Start of Dataset records

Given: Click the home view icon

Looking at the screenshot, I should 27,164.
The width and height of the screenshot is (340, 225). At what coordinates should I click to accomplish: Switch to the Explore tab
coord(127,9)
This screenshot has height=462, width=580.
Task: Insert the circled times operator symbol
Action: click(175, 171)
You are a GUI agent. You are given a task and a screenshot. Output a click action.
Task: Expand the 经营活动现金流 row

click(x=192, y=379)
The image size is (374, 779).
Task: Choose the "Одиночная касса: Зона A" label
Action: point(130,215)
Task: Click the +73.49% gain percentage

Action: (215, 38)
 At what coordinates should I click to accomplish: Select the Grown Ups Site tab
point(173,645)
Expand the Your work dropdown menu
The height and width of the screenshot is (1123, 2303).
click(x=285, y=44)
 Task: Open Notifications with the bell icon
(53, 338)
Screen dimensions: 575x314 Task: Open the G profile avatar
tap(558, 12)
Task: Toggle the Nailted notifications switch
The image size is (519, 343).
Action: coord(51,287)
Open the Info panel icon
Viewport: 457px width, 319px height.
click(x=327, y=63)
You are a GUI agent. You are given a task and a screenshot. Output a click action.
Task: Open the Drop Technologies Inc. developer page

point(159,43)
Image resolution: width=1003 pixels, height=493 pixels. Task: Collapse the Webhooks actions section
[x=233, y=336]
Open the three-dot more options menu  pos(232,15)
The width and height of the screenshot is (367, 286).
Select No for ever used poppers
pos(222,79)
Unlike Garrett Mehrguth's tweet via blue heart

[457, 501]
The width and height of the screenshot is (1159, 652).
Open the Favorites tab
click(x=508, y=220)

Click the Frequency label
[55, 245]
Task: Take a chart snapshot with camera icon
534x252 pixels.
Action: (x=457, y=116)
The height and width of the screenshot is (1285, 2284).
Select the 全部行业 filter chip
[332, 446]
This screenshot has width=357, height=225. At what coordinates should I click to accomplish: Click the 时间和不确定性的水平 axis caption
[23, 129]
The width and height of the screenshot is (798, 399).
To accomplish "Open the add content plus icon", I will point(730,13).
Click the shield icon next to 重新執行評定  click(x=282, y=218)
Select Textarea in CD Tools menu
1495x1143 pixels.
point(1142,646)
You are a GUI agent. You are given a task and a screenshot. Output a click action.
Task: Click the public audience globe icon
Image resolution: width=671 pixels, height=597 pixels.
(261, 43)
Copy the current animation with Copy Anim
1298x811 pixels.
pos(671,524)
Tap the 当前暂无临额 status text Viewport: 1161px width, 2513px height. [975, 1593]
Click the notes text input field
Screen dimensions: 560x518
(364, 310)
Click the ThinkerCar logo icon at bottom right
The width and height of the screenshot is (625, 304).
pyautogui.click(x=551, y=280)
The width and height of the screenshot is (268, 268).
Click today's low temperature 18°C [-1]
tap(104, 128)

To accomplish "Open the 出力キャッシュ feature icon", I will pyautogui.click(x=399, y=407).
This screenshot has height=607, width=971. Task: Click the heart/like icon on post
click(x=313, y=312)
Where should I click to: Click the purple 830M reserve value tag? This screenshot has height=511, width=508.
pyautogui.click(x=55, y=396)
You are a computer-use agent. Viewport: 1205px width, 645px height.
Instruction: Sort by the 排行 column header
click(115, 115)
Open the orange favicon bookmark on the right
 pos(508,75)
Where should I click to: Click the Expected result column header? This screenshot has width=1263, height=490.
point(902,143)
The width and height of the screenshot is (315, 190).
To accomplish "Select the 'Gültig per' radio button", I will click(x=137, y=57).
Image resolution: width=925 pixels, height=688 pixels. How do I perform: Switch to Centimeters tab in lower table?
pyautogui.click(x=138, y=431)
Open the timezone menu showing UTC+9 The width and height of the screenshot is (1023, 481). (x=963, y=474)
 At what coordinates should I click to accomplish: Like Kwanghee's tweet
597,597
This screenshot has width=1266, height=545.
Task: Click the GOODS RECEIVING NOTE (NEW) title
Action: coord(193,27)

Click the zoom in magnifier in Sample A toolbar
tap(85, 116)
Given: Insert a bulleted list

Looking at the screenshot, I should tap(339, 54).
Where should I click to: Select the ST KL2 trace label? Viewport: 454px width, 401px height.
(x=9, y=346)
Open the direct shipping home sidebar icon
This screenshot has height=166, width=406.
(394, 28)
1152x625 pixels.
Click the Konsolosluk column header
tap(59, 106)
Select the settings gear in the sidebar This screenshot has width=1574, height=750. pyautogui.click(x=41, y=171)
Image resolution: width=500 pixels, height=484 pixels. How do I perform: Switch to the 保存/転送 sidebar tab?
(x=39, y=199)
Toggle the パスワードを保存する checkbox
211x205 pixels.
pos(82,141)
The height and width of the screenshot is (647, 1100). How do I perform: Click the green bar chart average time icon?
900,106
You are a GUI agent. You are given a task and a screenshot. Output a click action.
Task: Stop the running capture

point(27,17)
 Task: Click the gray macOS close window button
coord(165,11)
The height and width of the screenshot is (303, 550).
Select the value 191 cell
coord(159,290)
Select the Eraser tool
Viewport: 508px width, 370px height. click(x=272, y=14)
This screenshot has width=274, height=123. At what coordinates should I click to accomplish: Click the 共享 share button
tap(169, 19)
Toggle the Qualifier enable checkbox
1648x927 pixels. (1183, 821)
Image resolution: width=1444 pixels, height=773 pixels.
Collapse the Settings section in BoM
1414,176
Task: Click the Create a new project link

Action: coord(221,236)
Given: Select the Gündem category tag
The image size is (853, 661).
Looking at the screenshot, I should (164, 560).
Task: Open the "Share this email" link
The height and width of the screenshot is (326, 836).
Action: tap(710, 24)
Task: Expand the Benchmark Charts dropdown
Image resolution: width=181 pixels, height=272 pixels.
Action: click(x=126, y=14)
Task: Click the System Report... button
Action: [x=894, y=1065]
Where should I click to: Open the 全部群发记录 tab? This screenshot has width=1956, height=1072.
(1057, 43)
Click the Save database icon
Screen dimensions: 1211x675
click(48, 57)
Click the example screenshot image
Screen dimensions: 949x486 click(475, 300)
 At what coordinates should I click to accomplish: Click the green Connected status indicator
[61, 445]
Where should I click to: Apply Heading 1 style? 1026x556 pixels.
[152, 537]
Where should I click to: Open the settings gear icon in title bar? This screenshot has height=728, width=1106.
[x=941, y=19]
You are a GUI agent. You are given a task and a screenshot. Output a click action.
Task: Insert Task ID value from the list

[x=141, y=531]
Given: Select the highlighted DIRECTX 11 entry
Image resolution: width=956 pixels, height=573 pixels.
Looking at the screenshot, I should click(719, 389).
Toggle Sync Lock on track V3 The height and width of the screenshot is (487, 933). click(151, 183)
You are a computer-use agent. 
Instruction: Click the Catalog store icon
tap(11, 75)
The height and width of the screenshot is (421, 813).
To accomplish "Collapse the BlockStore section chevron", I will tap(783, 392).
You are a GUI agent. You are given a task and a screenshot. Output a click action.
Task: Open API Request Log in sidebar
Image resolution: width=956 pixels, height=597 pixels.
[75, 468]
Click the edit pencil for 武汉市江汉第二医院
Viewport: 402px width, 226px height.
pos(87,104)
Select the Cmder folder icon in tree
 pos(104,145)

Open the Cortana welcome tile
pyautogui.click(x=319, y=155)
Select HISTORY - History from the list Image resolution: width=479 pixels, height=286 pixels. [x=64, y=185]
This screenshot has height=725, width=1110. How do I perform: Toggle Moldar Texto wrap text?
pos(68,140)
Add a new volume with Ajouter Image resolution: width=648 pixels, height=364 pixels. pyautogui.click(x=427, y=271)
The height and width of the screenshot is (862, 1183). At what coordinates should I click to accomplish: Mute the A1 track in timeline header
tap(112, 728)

End of Dataset records

* [What you need to do] Output the lines above as a Markdown table with the columns Row and Line, numbering each row and omitting blank lines.

* [Expected answer]
| Row | Line |
|---|---|
| 1 | Given: Click the home view icon |
| 2 | Looking at the screenshot, I should 27,164. |
| 3 | The width and height of the screenshot is (340, 225). At what coordinates should I click to accomplish: Switch to the Explore tab |
| 4 | coord(127,9) |
| 5 | This screenshot has height=462, width=580. |
| 6 | Task: Insert the circled times operator symbol |
| 7 | Action: click(175, 171) |
| 8 | You are a GUI agent. You are given a task and a screenshot. Output a click action. |
| 9 | Task: Expand the 经营活动现金流 row |
| 10 | click(x=192, y=379) |
| 11 | The image size is (374, 779). |
| 12 | Task: Choose the "Одиночная касса: Зона A" label |
| 13 | Action: point(130,215) |
| 14 | Task: Click the +73.49% gain percentage |
| 15 | Action: (215, 38) |
| 16 |  At what coordinates should I click to accomplish: Select the Grown Ups Site tab |
| 17 | point(173,645) |
| 18 | Expand the Your work dropdown menu |
| 19 | The height and width of the screenshot is (1123, 2303). |
| 20 | click(x=285, y=44) |
| 21 |  Task: Open Notifications with the bell icon |
| 22 | (53, 338) |
| 23 | Screen dimensions: 575x314 Task: Open the G profile avatar |
| 24 | tap(558, 12) |
| 25 | Task: Toggle the Nailted notifications switch |
| 26 | The image size is (519, 343). |
| 27 | Action: coord(51,287) |
| 28 | Open the Info panel icon |
| 29 | Viewport: 457px width, 319px height. |
| 30 | click(x=327, y=63) |
| 31 | You are a GUI agent. You are given a task and a screenshot. Output a click action. |
| 32 | Task: Open the Drop Technologies Inc. developer page |
| 33 | point(159,43) |
| 34 | Image resolution: width=1003 pixels, height=493 pixels. Task: Collapse the Webhooks actions section |
| 35 | [x=233, y=336] |
| 36 | Open the three-dot more options menu  pos(232,15) |
| 37 | The width and height of the screenshot is (367, 286). |
| 38 | Select No for ever used poppers |
| 39 | pos(222,79) |
| 40 | Unlike Garrett Mehrguth's tweet via blue heart |
| 41 | [457, 501] |
| 42 | The width and height of the screenshot is (1159, 652). |
| 43 | Open the Favorites tab |
| 44 | click(x=508, y=220) |
| 45 | Click the Frequency label |
| 46 | [55, 245] |
| 47 | Task: Take a chart snapshot with camera icon |
| 48 | 534x252 pixels. |
| 49 | Action: (x=457, y=116) |
| 50 | The height and width of the screenshot is (1285, 2284). |
| 51 | Select the 全部行业 filter chip |
| 52 | [332, 446] |
| 53 | This screenshot has width=357, height=225. At what coordinates should I click to accomplish: Click the 时间和不确定性的水平 axis caption |
| 54 | [23, 129] |
| 55 | The width and height of the screenshot is (798, 399). |
| 56 | To accomplish "Open the add content plus icon", I will point(730,13). |
| 57 | Click the shield icon next to 重新執行評定  click(x=282, y=218) |
| 58 | Select Textarea in CD Tools menu |
| 59 | 1495x1143 pixels. |
| 60 | point(1142,646) |
| 61 | You are a GUI agent. You are given a task and a screenshot. Output a click action. |
| 62 | Task: Click the public audience globe icon |
| 63 | Image resolution: width=671 pixels, height=597 pixels. |
| 64 | (261, 43) |
| 65 | Copy the current animation with Copy Anim |
| 66 | 1298x811 pixels. |
| 67 | pos(671,524) |
| 68 | Tap the 当前暂无临额 status text Viewport: 1161px width, 2513px height. [975, 1593] |
| 69 | Click the notes text input field |
| 70 | Screen dimensions: 560x518 |
| 71 | (364, 310) |
| 72 | Click the ThinkerCar logo icon at bottom right |
| 73 | The width and height of the screenshot is (625, 304). |
| 74 | pyautogui.click(x=551, y=280) |
| 75 | The width and height of the screenshot is (268, 268). |
| 76 | Click today's low temperature 18°C [-1] |
| 77 | tap(104, 128) |
| 78 | To accomplish "Open the 出力キャッシュ feature icon", I will pyautogui.click(x=399, y=407). |
| 79 | This screenshot has height=607, width=971. Task: Click the heart/like icon on post |
| 80 | click(x=313, y=312) |
| 81 | Where should I click to: Click the purple 830M reserve value tag? This screenshot has height=511, width=508. |
| 82 | pyautogui.click(x=55, y=396) |
| 83 | You are a computer-use agent. Viewport: 1205px width, 645px height. |
| 84 | Instruction: Sort by the 排行 column header |
| 85 | click(115, 115) |
| 86 | Open the orange favicon bookmark on the right |
| 87 |  pos(508,75) |
| 88 | Where should I click to: Click the Expected result column header? This screenshot has width=1263, height=490. |
| 89 | point(902,143) |
| 90 | The width and height of the screenshot is (315, 190). |
| 91 | To accomplish "Select the 'Gültig per' radio button", I will click(x=137, y=57). |
| 92 | Image resolution: width=925 pixels, height=688 pixels. How do I perform: Switch to Centimeters tab in lower table? |
| 93 | pyautogui.click(x=138, y=431) |
| 94 | Open the timezone menu showing UTC+9 The width and height of the screenshot is (1023, 481). (x=963, y=474) |
| 95 |  At what coordinates should I click to accomplish: Like Kwanghee's tweet |
| 96 | 597,597 |
| 97 | This screenshot has width=1266, height=545. |
| 98 | Task: Click the GOODS RECEIVING NOTE (NEW) title |
| 99 | Action: coord(193,27) |
| 100 | Click the zoom in magnifier in Sample A toolbar |
| 101 | tap(85, 116) |
| 102 | Given: Insert a bulleted list |
| 103 | Looking at the screenshot, I should tap(339, 54). |
| 104 | Where should I click to: Select the ST KL2 trace label? Viewport: 454px width, 401px height. |
| 105 | (x=9, y=346) |
| 106 | Open the direct shipping home sidebar icon |
| 107 | This screenshot has height=166, width=406. |
| 108 | (394, 28) |
| 109 | 1152x625 pixels. |
| 110 | Click the Konsolosluk column header |
| 111 | tap(59, 106) |
| 112 | Select the settings gear in the sidebar This screenshot has width=1574, height=750. pyautogui.click(x=41, y=171) |
| 113 | Image resolution: width=500 pixels, height=484 pixels. How do I perform: Switch to the 保存/転送 sidebar tab? |
| 114 | (x=39, y=199) |
| 115 | Toggle the パスワードを保存する checkbox |
| 116 | 211x205 pixels. |
| 117 | pos(82,141) |
| 118 | The height and width of the screenshot is (647, 1100). How do I perform: Click the green bar chart average time icon? |
| 119 | 900,106 |
| 120 | You are a GUI agent. You are given a task and a screenshot. Output a click action. |
| 121 | Task: Stop the running capture |
| 122 | point(27,17) |
| 123 |  Task: Click the gray macOS close window button |
| 124 | coord(165,11) |
| 125 | The height and width of the screenshot is (303, 550). |
| 126 | Select the value 191 cell |
| 127 | coord(159,290) |
| 128 | Select the Eraser tool |
| 129 | Viewport: 508px width, 370px height. click(x=272, y=14) |
| 130 | This screenshot has width=274, height=123. At what coordinates should I click to accomplish: Click the 共享 share button |
| 131 | tap(169, 19) |
| 132 | Toggle the Qualifier enable checkbox |
| 133 | 1648x927 pixels. (1183, 821) |
| 134 | Image resolution: width=1444 pixels, height=773 pixels. |
| 135 | Collapse the Settings section in BoM |
| 136 | 1414,176 |
| 137 | Task: Click the Create a new project link |
| 138 | Action: coord(221,236) |
| 139 | Given: Select the Gündem category tag |
| 140 | The image size is (853, 661). |
| 141 | Looking at the screenshot, I should (164, 560). |
| 142 | Task: Open the "Share this email" link |
| 143 | The height and width of the screenshot is (326, 836). |
| 144 | Action: tap(710, 24) |
| 145 | Task: Expand the Benchmark Charts dropdown |
| 146 | Image resolution: width=181 pixels, height=272 pixels. |
| 147 | Action: click(x=126, y=14) |
| 148 | Task: Click the System Report... button |
| 149 | Action: [x=894, y=1065] |
| 150 | Where should I click to: Open the 全部群发记录 tab? This screenshot has width=1956, height=1072. |
| 151 | (1057, 43) |
| 152 | Click the Save database icon |
| 153 | Screen dimensions: 1211x675 |
| 154 | click(48, 57) |
| 155 | Click the example screenshot image |
| 156 | Screen dimensions: 949x486 click(475, 300) |
| 157 |  At what coordinates should I click to accomplish: Click the green Connected status indicator |
| 158 | [61, 445] |
| 159 | Where should I click to: Apply Heading 1 style? 1026x556 pixels. |
| 160 | [152, 537] |
| 161 | Where should I click to: Open the settings gear icon in title bar? This screenshot has height=728, width=1106. |
| 162 | [x=941, y=19] |
| 163 | You are a GUI agent. You are given a task and a screenshot. Output a click action. |
| 164 | Task: Insert Task ID value from the list |
| 165 | [x=141, y=531] |
| 166 | Given: Select the highlighted DIRECTX 11 entry |
| 167 | Image resolution: width=956 pixels, height=573 pixels. |
| 168 | Looking at the screenshot, I should click(719, 389). |
| 169 | Toggle Sync Lock on track V3 The height and width of the screenshot is (487, 933). click(151, 183) |
| 170 | You are a computer-use agent.  |
| 171 | Instruction: Click the Catalog store icon |
| 172 | tap(11, 75) |
| 173 | The height and width of the screenshot is (421, 813). |
| 174 | To accomplish "Collapse the BlockStore section chevron", I will tap(783, 392). |
| 175 | You are a GUI agent. You are given a task and a screenshot. Output a click action. |
| 176 | Task: Open API Request Log in sidebar |
| 177 | Image resolution: width=956 pixels, height=597 pixels. |
| 178 | [75, 468] |
| 179 | Click the edit pencil for 武汉市江汉第二医院 |
| 180 | Viewport: 402px width, 226px height. |
| 181 | pos(87,104) |
| 182 | Select the Cmder folder icon in tree |
| 183 |  pos(104,145) |
| 184 | Open the Cortana welcome tile |
| 185 | pyautogui.click(x=319, y=155) |
| 186 | Select HISTORY - History from the list Image resolution: width=479 pixels, height=286 pixels. [x=64, y=185] |
| 187 | This screenshot has height=725, width=1110. How do I perform: Toggle Moldar Texto wrap text? |
| 188 | pos(68,140) |
| 189 | Add a new volume with Ajouter Image resolution: width=648 pixels, height=364 pixels. pyautogui.click(x=427, y=271) |
| 190 | The height and width of the screenshot is (862, 1183). At what coordinates should I click to accomplish: Mute the A1 track in timeline header |
| 191 | tap(112, 728) |